The annual Christmas pageant (for my American friends think: Macey’s parade without the giant balloons) is over for another year. The bands have hung up their tubas and bagpipes, the clowns are probably still wiping off the make-up, the fairies have gone to twinkle elsewhere, the weird giant toys are back in the warehouse and Father Christmas is safely ensconced in the Magic Cave.
There will be reminders in the city streets for a few days yet. For example, all the lovely chalk drawings on the roads, made by children who arrived at their vantage point about three hours before the parade started and had ‘nothing to doooooo’. And, the magic blue line that no one ever goes over while the parade is on, and which doesn’t need any policing: people just know what to do.

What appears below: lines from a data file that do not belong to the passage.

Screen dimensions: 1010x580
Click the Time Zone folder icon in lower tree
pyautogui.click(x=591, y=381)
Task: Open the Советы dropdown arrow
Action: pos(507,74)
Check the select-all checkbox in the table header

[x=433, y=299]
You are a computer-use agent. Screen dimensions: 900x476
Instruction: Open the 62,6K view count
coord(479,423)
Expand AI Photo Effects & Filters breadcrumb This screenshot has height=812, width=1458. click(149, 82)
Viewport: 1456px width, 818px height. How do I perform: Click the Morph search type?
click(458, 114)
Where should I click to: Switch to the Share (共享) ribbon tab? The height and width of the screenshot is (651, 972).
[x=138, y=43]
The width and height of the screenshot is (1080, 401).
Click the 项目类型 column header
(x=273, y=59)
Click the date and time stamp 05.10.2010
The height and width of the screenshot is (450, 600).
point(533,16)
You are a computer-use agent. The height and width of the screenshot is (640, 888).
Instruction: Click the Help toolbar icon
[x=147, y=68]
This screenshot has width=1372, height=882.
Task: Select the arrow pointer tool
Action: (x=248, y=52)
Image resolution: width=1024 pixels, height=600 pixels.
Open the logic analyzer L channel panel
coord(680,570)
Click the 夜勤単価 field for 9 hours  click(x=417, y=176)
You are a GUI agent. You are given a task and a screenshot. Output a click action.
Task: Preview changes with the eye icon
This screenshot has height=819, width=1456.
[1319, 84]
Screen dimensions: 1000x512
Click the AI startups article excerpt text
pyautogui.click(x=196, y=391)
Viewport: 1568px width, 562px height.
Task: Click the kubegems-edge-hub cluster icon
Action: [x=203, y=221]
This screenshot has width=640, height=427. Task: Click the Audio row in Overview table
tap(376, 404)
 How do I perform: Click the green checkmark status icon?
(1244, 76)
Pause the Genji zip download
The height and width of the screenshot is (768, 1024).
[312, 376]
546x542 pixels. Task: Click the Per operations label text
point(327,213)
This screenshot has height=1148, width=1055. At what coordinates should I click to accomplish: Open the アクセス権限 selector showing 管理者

I’ve only ever attended a couple of pageants, as my family was the stay-home-and-watch-it-on-television kind. I assume my father’s thinking was: I’ve gone to the expense of having one of these newfangled television sets in my home so, by jingo, we’re not going to waste it by ignoring the telecast it has so cleverly provided, just to attend the real thing.
I clearly remember the first time I saw it. The day before the pageant I was playing with one of the girls from church. She said her family were going in and the girls were going to ride in the back of a ute (USA=pick-up truck). That was back in the day when we didn’t protect our kids with seat belts. I said I’d never been and, before I knew it, she’d talked her mum into letting me come along. I went home in a daze, still not sure how that had all happened.
We had a great time. There were three things that deeply impressed me. 1)Nipper and Nimble, the two giant rocking horses (oh how I longed to ride the white one!). 2)The Scotty bands. Bagpipes on mass, up close, were the most spine-tingling, electrifying things I’d ever heard in my life. They impressed me far more than Father Christmas, who looked rather red-faced (it was a hot day) and his hair didn’t look normal. 3)Riding in the back of the ute, the wind whipping through my hair, while I clung to the side terrified I’d fall out. It was brilliant.
Then instead of taking me home, the family went up into the hills to visit with another family. I think they might have been relatives. I had a great time with my friend, looking for fairies in the bottom of the garden, while the parents had a cup of tea inside. Then, I went into the house to find a toilet and I overheard the grown-ups talking. The lady of the hills house asked my friends’ mum what I was doing with them. Mrs C said, “She wheedled her way into getting an invitation, now we’re stuck with her until this afternoon. I’m sorry.”
The light and shiny joy was sucked out of my day. I couldn’t eat any of the lunch. I felt that I didn’t deserve to have any, seeing as I wasn’t supposed to be there. I wasn’t comfortable playing at my friend’s house any more and the friendship waned. The following year, when I was invited by someone else to go to the pageant, I said, “No thanks. I’d rather watch it on TV.” My father positively beamed. It wasn’t until many years later that I finally went to another one and kicked myself for missing out on all the fun.
For those who took their children, or grandchildren, this year, I hope you had a brilliantly happy, magical day. Don’t let anyone steal the light and shiny joy out of your hearts.
Hi Wendy,
So sad to hear about your experience that first time you attended. If adults knew what devastation their careless words and actions cause in the lives of children, they’d be far more careful, even those times when they don’t know they’re being overheard.
As for the pageant, I agree with you. I was mentioning to the family this morning that I always consider it permission to begin the Christmas season.
Thanks, Paula. The magic of the actual pageant remained, I just felt bad because I was an unwanted extra. The woman involved was a good friend of my mother’s and she remained in our lives for many decades afterwards. I liked her and soon felt reasonably comfortable around her again, but I never picked up the friendship with her daughter. Perhaps, deep down, I blamed the daughter and assumed she’d told her mother I’d asked to go. Who knows? I thought it was water under the bridge but, no, there it was lurking in my memory like a bad smell. So…sometimes we have to re-forgive.